Self-report surveys were intended, however, to produce data on a variety of delinquent behaviors. Compared to the restricted range of index crimes included in the NCVS, the domain of behavior measured in self-report surveys is expansive, with as many as fifty illegal acts in a questionnaire not being uncommon. Such expansiveness, however, creates other problems. Historically, the juvenile court has had jurisdiction over both crimes and offenses that are illegal only for juveniles, usually referred to as status offenses and including truancy, incorrigibility, curfew violation, smoking, and drinking. Self-report surveys have correctly covered crimes and status offenses alike in studying juvenile delinquency, but in some cases there has been an overemphasis on the less serious offenses. To the extent that there is an overrepresentation of less serious and perhaps trivial offenses, self-report measures are inadequate measures of the kind of serious juvenile crime that is likely to come to the attention of authorities. This is important in describing accurately the characteristics of juvenile offenders and their behavior, as well as in comparing self-report and official data. Such comparison is crucial to validation research, where one needs to compare the same categories of behavior, including both content and seriousness, in order to assess the reciprocal validity of self-report and official measures. In criminology as elsewhere, one should not compare apples with oranges!

Unfortunately, there has been a dearth of this kind of careful validation research, as well as of systematic research on reliability. The accuracy and consistency of self-report surveys have been assumed to be quite acceptable, or, if questions have been posed, they have typically come from validity and reliability research on general social-science survey methods. For example, it has been assumed that anonymous surveys are more valid than signed surveys and that interviews are preferred over self-administered questionnaires. Yet no study had directly compared the validity, and only one had compared the reliability, of two or more self-report methods within the same study until the work of Michael Hindelang, Travis Hirschi, and Joseph Weis in 1981. In those isolated studies where validity and reliability were addressed, external validation criteria such as official record data have been used too infrequently.
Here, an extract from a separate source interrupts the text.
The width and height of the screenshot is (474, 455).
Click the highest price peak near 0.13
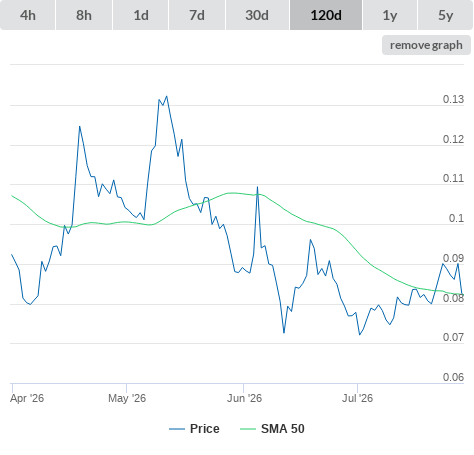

Of course, critics have remained skeptical about the accuracy of responses from liars, cheaters, and thieves, as well as from straight and honorable persons. The latter are not motivated by deception or guile, but they may respond incorrectly because a questionnaire item has poor face validity meaning that it does not make sufficiently clear what is being asked and that the respondent is consequently more free to interpret, construe, and attribute whatever is within his experience and imagination. For example, a common self-report item, "Have you ever taken anything from anyone under threat of force?" is intended to tap instances of robbery. However, respondents might answer affirmatively if they had ever appropriated a candy bar from their kid sister. This problem of item meaning and interpretation is chronic in survey research, but it only remains problematic if no validation research is undertaken to establish face validity. Unfortunately, this has been the case in the development of self-report instruments.

There has been a basic inattention to the psychometric properties of self-report surveys and attendant methods effects on measurement. From the psychometric research that went into the development of the NCVS, it is clearer that the bounding practices in self-report research have been inadequate: the reference periods are typically too long and variable from study to study. Most self-report surveys ask whether a respondent has "ever" committed a crime, a few use the past "three years," some use the past "year," but very few use the past "six months" (or less), which was established as the optimum recall period for the national victimization surveys. This poses threats to the accuracy of responses since it is established that the longer the reference period, the more problems with memory decay, telescoping, and misinterpretation of events.

A related problem arises when the self-report researcher wants to find out how often within a specified period a respondent has committed a crime. A favored means of measuring the frequency of involvement has been the "normative" response category. A respondent is asked, "How often in the past year have you hit a teacher?" and is given a set of response categories that includes "Very often," "Often," "Sometimes," "Rarely," and "Never." One respondent can check "Rarely" and mean five times, whereas another can check the same response and mean one time. They each respond according to personal norms, which are tied to their own behavior, as well as to that of their peers. This creates analytic problems because one cannot norm (that is, accurately compare) the answers of each respondent, obviating meaningful comparisons. A great deal of information is thus lost. Simply asking each respondent to record the actual frequency of commission for each offense can solve these problems.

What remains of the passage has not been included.